DATASET EXTRACT:
-*-*-

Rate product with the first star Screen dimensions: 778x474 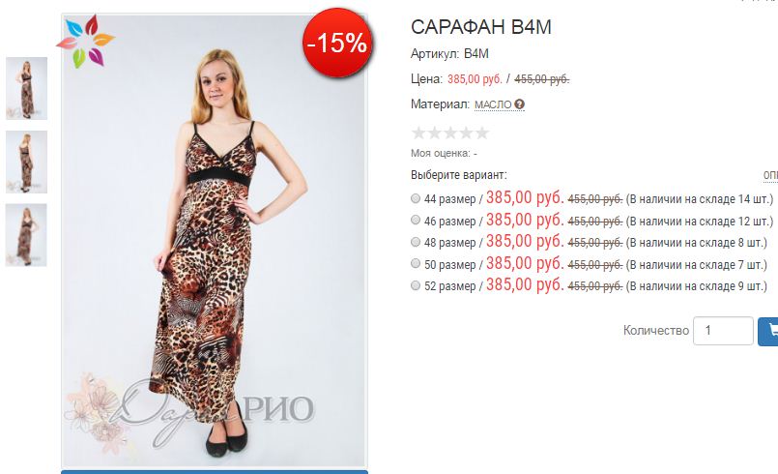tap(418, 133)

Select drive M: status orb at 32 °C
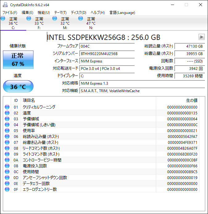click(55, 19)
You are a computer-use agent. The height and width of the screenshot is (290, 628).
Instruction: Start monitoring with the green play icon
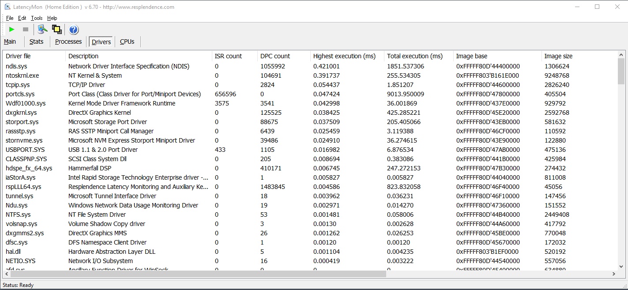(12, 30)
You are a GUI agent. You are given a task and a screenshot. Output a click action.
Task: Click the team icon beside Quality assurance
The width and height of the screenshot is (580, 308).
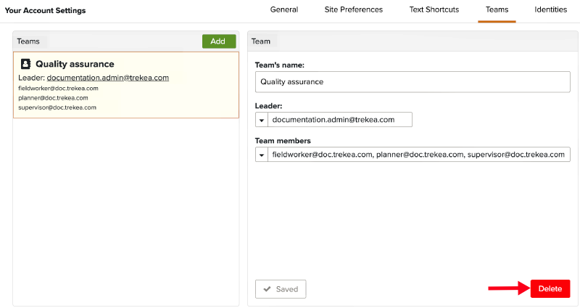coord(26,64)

-*-*-

WORK INSTRUCTION:
Nothing but the lines from the one containing "The width and" through the final line of the records, both included and copied exactly, should appear in the answer; pictures stay out.

SOLUTION FOR THIS PROBLEM:
The width and height of the screenshot is (580, 308).
coord(26,64)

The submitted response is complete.